The district court granted qualified immunity to involved officers on indifference and confinement, but Taylor won a reversal on the indifference claim before the Fifth Circuit, in a December 2019 opinion that garnered attention on Twitter and caught the eye of Samuel Weiss, director of Rights Behind Bars, of which Cruikshank is a board member. Founded last year, the group intervenes in pro se litigation regarding prison conditions.

While the vast majority of federal conditions claims are brought by incarcerated people without an attorney, Weiss said, this case stood out because of the horrific nature of the allegations, and the fact that the Fifth Circuit panel recognized Taylor's confinement as unconstitutional, even as it upheld qualified immunity.

Unable to reach Taylor by phone, Weiss flew from Washington, D.C., to Houston to visit him in prison and offer legal representation. Rights Behind Bars quickly filed an en banc petition, which failed. Orrick Herrington & Sutcliffe joined to help draft Taylor's April petition for certiorari.

* GOAL OF THE EXERCISE
Could you pull everything from "Unable to reach" down to "petition for certiorari." word for word out of the passage on Taylor's prison-conditions case?

* COLLECTED DATA
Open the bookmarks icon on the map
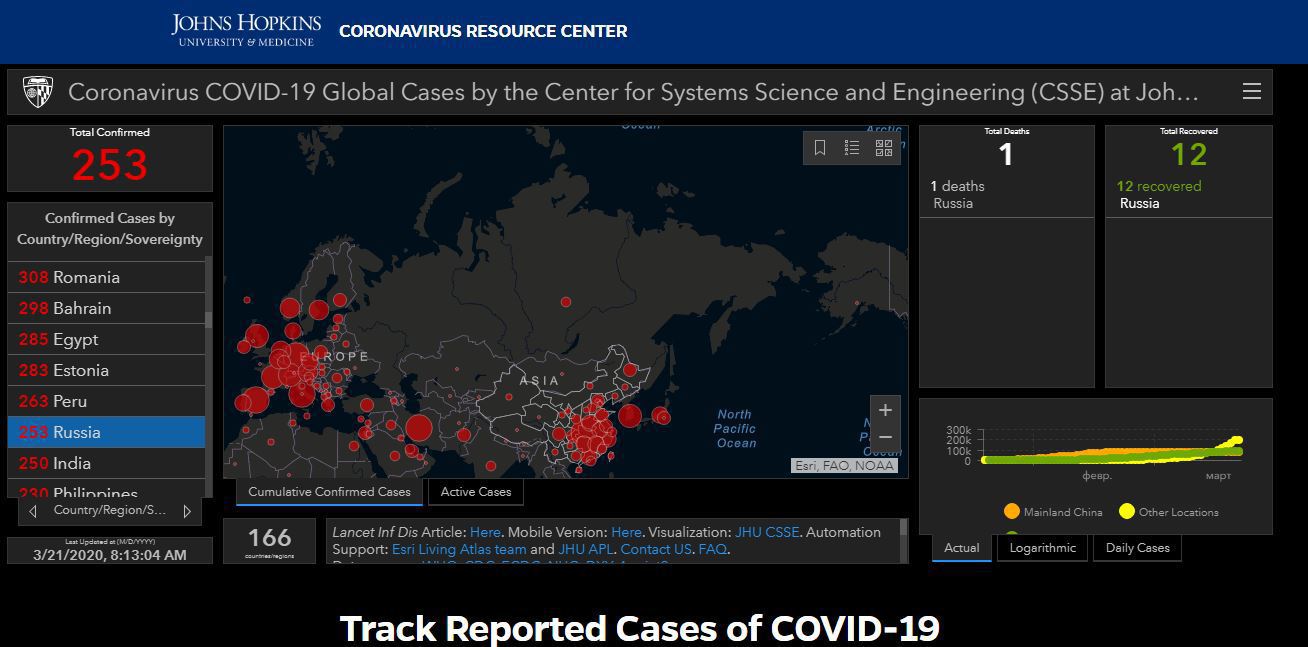1308x647 pixels. pos(820,148)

* WRITTEN RESPONSE
Unable to reach Taylor by phone, Weiss flew from Washington, D.C., to Houston to visit him in prison and offer legal representation. Rights Behind Bars quickly filed an en banc petition, which failed. Orrick Herrington & Sutcliffe joined to help draft Taylor's April petition for certiorari.